La censura è infondata.

Il giudice di appello all'esito di una approfondita valutazione degli elementi probatori acquisiti al processo ha accertato che Pi.De. dall'anno 1985, allorché fu colpito da un ictus cerebrale (recidiva), era affetto da una infermità di tipo permanente ed involutiva che lo aveva reso stabilmente incapace di intendere e di volere; al riguardo la Corte territoriale ha evidenziato in particolare la certificazione proveniente dall'Ospedale di Cl. dove il De. era stato ricoverato nel suddetto anno e dove era stata diagnosticata una "encefalopatia involutiva globale", ovvero una sofferenza cerebrale degenerativa destinata a svilupparsi verso forme di progressivo decadimento.

Tale grave quadro delle condizioni mentali del De. è stato poi confermato, secondo il giudice di appello, dalle deposizioni dei testi ritenuti più attendibili ed anche dalla circostanza che il testamento "de quo agitur" conteneva un legato di bene immobile già appartenente alla legataria, indice, secondo la sentenza impugnata, del fatto che il testatore al momento della redazione del suddetto testamento non era rettamente orientato e non aveva consapevolezza di quali erano le sue effettive proprietà.
Si è quindi in presenza di un accertamento di fatto sorretto da motivazione congrua e priva di vizi logici, come tale incensurabile in questa sede.
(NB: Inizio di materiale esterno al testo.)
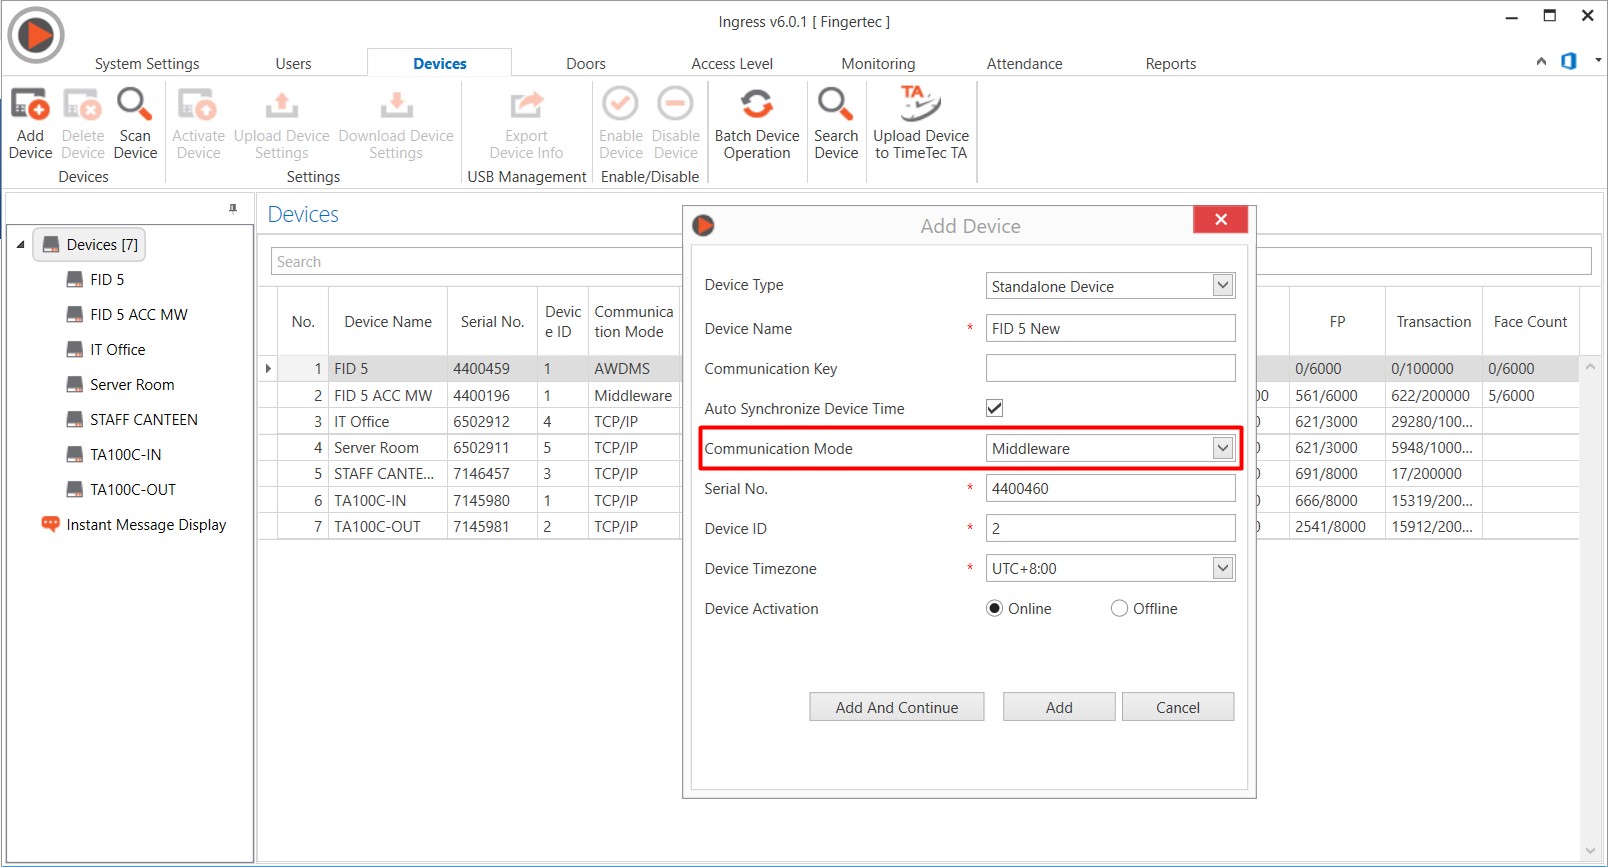1608x867 pixels.
Task: Click the pin icon on the device panel
Action: click(x=233, y=209)
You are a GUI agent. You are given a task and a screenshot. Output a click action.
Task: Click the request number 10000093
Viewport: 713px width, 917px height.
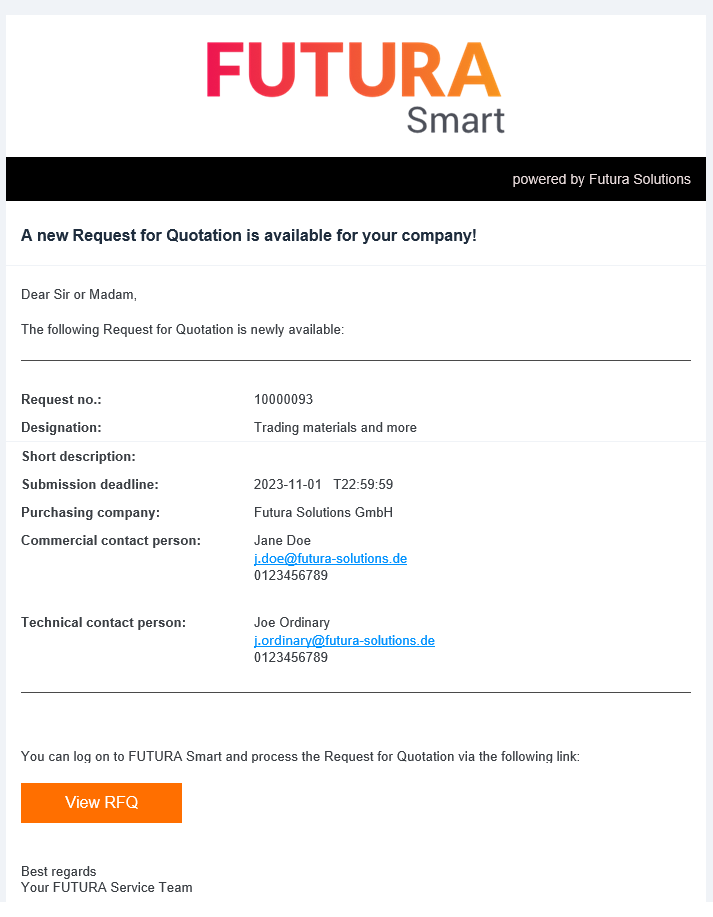[283, 399]
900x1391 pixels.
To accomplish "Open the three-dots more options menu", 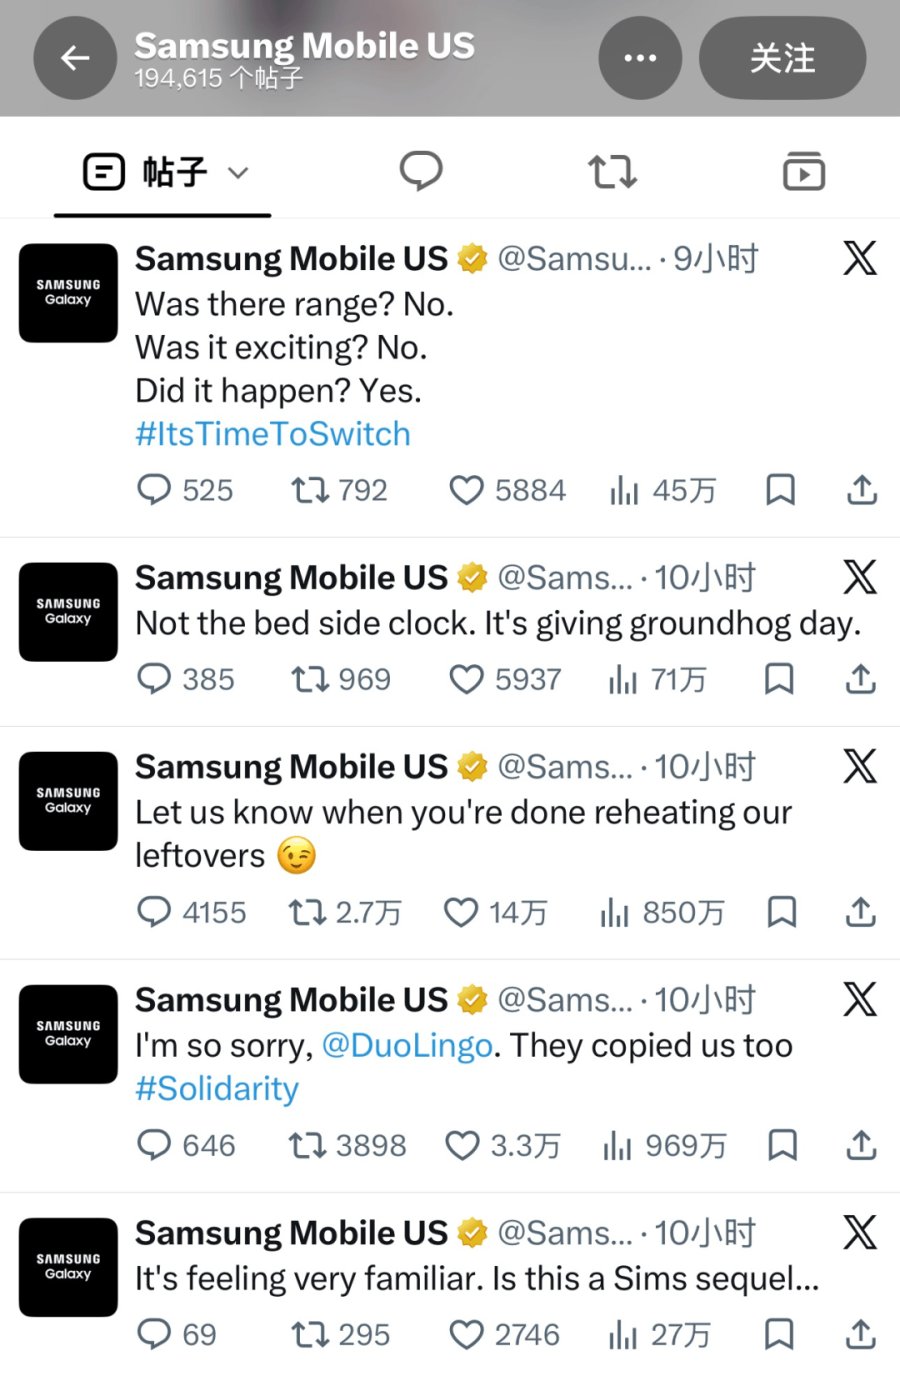I will click(x=640, y=58).
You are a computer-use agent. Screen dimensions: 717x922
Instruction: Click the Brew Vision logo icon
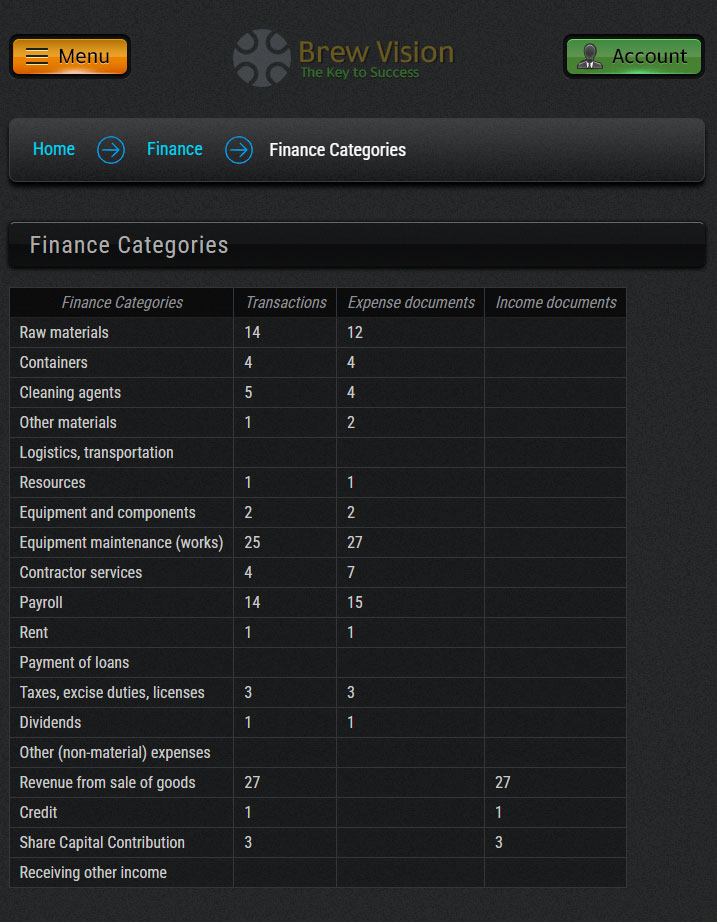click(262, 57)
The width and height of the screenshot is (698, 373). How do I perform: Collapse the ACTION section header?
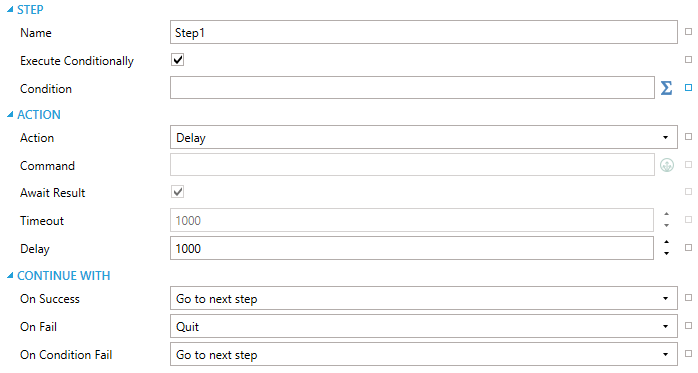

Sulla base di tali premesse, correttamente poi il giudice di appello ha presunto la sussistenza delle incapacità del De. al momento della redazione del testamento nell'anno 1988, non avendo le appellanti provato che in quel periodo egli versasse in stato di lucido intervallo.

Invero secondo l'orientamento consolidato di questa Corte in tema di incapacità di testare ex art. 591 c.c., nella ipotesi di grave infermità mentale permanente del testatore (come nella fattispecie), colui che impugna la validità del testamento è tenuto solo a provare l'esistenza di quella malattia, mentre colui che intende giovarsi del testamento deve dare la prova della esistenza di un intervallo di lucidità nel momento in cui furono espresse le ultime volontà (Cass. 8.1.1981 n. 162; Cass. 28.4.1981 n. 2578; Cass. 5.11.1987 n. 8169; Cass. 23.1.1991 n. 652).

Il ricorso deve pertanto essere rigettato; le spese seguono la soccombenza e sono liquidate come in dispositivo.

P.Q.M.

La Corte

rigetta il ricorso e condanna i ricorrenti in solido al pagamento di euro 100,00 per spese e di euro 1000,00 per onorari di avvocato.